Records from a data source
=== Begin Enclosure ===

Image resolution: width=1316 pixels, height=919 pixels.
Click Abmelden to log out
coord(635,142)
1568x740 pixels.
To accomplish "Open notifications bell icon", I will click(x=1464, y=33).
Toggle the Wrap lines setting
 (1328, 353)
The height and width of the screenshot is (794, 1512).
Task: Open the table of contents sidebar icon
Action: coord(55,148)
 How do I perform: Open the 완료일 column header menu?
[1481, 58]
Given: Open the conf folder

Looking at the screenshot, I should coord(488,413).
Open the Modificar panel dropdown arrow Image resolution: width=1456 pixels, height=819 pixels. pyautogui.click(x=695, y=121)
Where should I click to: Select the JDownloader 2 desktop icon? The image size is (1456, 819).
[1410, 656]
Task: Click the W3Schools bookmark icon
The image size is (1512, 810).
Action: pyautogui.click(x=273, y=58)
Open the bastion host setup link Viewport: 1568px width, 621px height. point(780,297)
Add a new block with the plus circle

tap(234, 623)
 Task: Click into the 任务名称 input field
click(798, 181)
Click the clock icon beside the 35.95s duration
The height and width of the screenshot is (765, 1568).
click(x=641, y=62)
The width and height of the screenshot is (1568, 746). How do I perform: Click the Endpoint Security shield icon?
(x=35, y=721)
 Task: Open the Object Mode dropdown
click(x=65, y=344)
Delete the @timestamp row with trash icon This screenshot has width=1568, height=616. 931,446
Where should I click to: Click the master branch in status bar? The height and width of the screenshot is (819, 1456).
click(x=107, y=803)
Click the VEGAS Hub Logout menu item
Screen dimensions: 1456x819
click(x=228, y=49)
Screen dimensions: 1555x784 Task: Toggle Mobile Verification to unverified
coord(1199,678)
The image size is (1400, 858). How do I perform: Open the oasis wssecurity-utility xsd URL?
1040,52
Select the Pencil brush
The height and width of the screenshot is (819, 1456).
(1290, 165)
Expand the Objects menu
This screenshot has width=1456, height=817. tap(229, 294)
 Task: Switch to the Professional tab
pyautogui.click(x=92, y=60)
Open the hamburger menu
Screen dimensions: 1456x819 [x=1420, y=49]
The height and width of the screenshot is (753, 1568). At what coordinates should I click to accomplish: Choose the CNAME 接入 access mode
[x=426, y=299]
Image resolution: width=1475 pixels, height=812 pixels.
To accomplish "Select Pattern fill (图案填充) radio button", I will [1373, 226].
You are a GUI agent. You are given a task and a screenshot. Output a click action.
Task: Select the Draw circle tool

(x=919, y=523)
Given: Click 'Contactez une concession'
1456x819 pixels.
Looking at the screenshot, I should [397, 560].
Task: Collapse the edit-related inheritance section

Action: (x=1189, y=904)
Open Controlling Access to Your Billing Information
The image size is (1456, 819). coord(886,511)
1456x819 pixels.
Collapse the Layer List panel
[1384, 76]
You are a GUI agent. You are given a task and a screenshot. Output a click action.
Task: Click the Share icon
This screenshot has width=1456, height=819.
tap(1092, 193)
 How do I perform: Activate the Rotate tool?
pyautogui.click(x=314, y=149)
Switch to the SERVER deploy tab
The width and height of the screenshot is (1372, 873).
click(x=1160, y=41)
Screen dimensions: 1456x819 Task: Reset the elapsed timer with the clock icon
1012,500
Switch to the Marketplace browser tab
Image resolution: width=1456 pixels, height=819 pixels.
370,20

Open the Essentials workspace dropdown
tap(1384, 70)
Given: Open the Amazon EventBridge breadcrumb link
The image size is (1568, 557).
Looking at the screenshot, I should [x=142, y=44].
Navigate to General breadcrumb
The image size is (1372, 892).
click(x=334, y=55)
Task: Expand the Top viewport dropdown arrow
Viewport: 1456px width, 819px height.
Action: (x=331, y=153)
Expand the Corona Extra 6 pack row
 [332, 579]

=== End Enclosure ===

* **ASSIGNED TASK**
Please transcribe the data above without changes, from its first line to its "Delete the @timestamp" line, and leave out anything past that.

* **EXERCISE RESULT**
Image resolution: width=1316 pixels, height=919 pixels.
Click Abmelden to log out
coord(635,142)
1568x740 pixels.
To accomplish "Open notifications bell icon", I will click(x=1464, y=33).
Toggle the Wrap lines setting
 (1328, 353)
The height and width of the screenshot is (794, 1512).
Task: Open the table of contents sidebar icon
Action: coord(55,148)
 How do I perform: Open the 완료일 column header menu?
[1481, 58]
Given: Open the conf folder

Looking at the screenshot, I should coord(488,413).
Open the Modificar panel dropdown arrow Image resolution: width=1456 pixels, height=819 pixels. pyautogui.click(x=695, y=121)
Where should I click to: Select the JDownloader 2 desktop icon? The image size is (1456, 819).
[1410, 656]
Task: Click the W3Schools bookmark icon
The image size is (1512, 810).
Action: pyautogui.click(x=273, y=58)
Open the bastion host setup link Viewport: 1568px width, 621px height. point(780,297)
Add a new block with the plus circle

tap(234, 623)
 Task: Click into the 任务名称 input field
click(798, 181)
Click the clock icon beside the 35.95s duration
The height and width of the screenshot is (765, 1568).
click(x=641, y=62)
The width and height of the screenshot is (1568, 746). How do I perform: Click the Endpoint Security shield icon?
(x=35, y=721)
 Task: Open the Object Mode dropdown
click(x=65, y=344)
Delete the @timestamp row with trash icon This screenshot has width=1568, height=616. 931,446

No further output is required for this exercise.